Journal: Thrombosis and Haemostasis
ISSN: 0340-6245
Topic:

Current use of biologicals in thrombosis and haemostasis

DOI: https://doi.org/10.1160/TH07-09-0559
Issue: 2008: 99/5 (May) pp. 799-983
Pages: 883-891

Successful in vivo propagation of factor IX-producing hepatocytes in mice: Potential for cell-based therapy in haemophilia B

Kohei Tatsumi 1, Kazuo Ohashi 2, 5, Miho Kataoka 3, Chise Tateno 3, #, Masaru Shibata 1, Hiroyuki Naka 1, Midori Shima 1, Michiyoshi Hisanaga 2, Hiromichi Kanehiro 2, Teruo Okano 5, Katsutoshi Yoshizato 3, 4, #, Yoshiyuki Nakajima 2, Akira Yoshioka1
1 Department of Pediatrics, Nara Medical University, Nara, Japan; 2 Department of Surgery, Nara Medical University, Nara, Japan; 3 Yoshizato Project, Cooperative Link of Unique Science and Technology for Economy Revitalization (CLUSTER), Hiroshima Prefectural Institute of Industrial Science and Technology, Hiroshima, Japan; 4 Graduate School of Science, Hiroshima University, Hiroshima, Japan; 5 Institute of Advanced Biomedical Engineering and Science, Tokyo Women's Medical University, Tokyo, Japan

Keywords

Haemophilia A/B, Coagulation factors, hepatology, haemophilia therapy

Summary

Cell-based therapies using isolated hepatocytes have been proposed to be an attractive application in the treatment of haemophilia B due to the normal production of coagulation factor IX (FIX) in these particular cells.
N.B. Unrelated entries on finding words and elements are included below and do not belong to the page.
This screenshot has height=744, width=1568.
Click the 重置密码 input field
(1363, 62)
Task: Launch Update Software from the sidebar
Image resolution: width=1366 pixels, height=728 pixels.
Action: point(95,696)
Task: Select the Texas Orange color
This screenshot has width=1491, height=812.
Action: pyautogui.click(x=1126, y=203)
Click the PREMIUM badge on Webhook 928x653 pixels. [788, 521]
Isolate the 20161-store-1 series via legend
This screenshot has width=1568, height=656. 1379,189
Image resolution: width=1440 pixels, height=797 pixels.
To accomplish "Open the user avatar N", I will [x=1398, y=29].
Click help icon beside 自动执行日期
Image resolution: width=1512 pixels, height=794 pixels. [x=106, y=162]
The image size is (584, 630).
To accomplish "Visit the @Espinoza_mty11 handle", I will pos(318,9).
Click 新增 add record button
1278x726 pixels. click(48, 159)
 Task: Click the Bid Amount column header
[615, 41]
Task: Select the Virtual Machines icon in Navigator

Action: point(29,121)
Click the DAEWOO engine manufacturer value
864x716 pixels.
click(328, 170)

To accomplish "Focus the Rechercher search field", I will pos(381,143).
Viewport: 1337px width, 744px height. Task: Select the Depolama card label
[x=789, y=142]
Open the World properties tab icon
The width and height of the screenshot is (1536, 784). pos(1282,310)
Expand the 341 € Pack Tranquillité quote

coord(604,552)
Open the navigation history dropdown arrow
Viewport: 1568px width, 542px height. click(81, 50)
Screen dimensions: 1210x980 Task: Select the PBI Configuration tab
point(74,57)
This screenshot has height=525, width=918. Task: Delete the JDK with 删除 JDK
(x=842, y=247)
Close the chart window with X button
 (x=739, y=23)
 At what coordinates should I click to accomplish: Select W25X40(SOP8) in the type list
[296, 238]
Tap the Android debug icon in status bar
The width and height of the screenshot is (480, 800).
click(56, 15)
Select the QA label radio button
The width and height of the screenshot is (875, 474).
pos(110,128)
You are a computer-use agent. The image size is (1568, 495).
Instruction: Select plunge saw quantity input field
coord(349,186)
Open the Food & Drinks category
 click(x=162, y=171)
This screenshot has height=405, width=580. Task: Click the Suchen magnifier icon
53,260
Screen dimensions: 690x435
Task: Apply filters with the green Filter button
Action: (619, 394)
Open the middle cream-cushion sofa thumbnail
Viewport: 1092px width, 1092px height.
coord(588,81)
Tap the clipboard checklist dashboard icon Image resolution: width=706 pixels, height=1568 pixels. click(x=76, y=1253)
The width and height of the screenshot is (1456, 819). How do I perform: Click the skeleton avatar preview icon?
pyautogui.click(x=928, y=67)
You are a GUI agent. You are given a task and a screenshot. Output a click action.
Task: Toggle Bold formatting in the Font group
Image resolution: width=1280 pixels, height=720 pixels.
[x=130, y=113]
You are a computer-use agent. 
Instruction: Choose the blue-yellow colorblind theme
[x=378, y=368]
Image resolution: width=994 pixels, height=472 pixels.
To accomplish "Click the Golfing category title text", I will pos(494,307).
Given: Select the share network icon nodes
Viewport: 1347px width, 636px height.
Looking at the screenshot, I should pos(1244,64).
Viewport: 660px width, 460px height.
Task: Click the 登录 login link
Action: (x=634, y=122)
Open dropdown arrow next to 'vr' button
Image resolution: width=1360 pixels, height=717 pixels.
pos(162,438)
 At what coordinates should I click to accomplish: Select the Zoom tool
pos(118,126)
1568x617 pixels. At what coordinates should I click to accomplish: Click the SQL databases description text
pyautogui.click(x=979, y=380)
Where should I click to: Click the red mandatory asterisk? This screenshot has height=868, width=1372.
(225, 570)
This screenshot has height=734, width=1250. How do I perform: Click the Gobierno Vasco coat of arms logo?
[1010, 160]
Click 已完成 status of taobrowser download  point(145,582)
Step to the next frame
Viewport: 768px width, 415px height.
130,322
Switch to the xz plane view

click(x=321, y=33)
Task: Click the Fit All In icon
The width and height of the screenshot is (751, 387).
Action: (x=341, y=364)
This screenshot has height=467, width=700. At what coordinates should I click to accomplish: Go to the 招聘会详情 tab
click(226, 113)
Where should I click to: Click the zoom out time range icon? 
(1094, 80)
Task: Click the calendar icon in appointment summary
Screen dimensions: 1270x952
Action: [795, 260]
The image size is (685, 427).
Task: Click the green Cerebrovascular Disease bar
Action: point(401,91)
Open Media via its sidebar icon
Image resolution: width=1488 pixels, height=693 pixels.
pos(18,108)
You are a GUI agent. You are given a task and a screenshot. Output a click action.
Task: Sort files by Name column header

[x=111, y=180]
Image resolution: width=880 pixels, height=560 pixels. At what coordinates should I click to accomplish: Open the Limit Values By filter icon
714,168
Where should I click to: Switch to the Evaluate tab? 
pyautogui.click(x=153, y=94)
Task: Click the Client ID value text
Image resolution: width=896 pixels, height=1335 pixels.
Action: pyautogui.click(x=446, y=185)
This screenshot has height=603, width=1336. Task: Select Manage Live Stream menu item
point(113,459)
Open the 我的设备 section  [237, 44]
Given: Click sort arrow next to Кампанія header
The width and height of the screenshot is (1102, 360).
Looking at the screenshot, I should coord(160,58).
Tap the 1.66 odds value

Current cell culture technologies have largely failed to provide adequate isolated hepatocytes, so the present studies were designed to examine a new approach to efficiently proliferate hepatocytes that can retain normal biological function, including the ability to synthesize coagulation factors like FIX. Canine or human primary hepatocytes were transplanted into urokinase-type plasminogen activatorsevere combined immunodeficiency (uPA/SCID) transgenic mice. Both donor hepatocytes from canines and humans were found to progressively proliferate in the recipient mouse livers as evidenced by a sharp increase in the circulating blood levels of species-specific albumin, which was correlated with the production and release of canine and human FIX antigen levels into the plasma. Histological examination confirmed that the transplanted canine and human hepatocytes were able to proliferate and occupy >80% of the host livers. In addition, the transplanted hepatocytes demonstrated strong cytoplasmic staining for human FIX, and the secreted coagulation factor IX was found to be haemostatically competent using specific procoagulant assays. In all, the results from the present study indicated that developments based on this technology could provide sufficient FIX-producing hepatocytes for cell-based therapy for haemophilia B.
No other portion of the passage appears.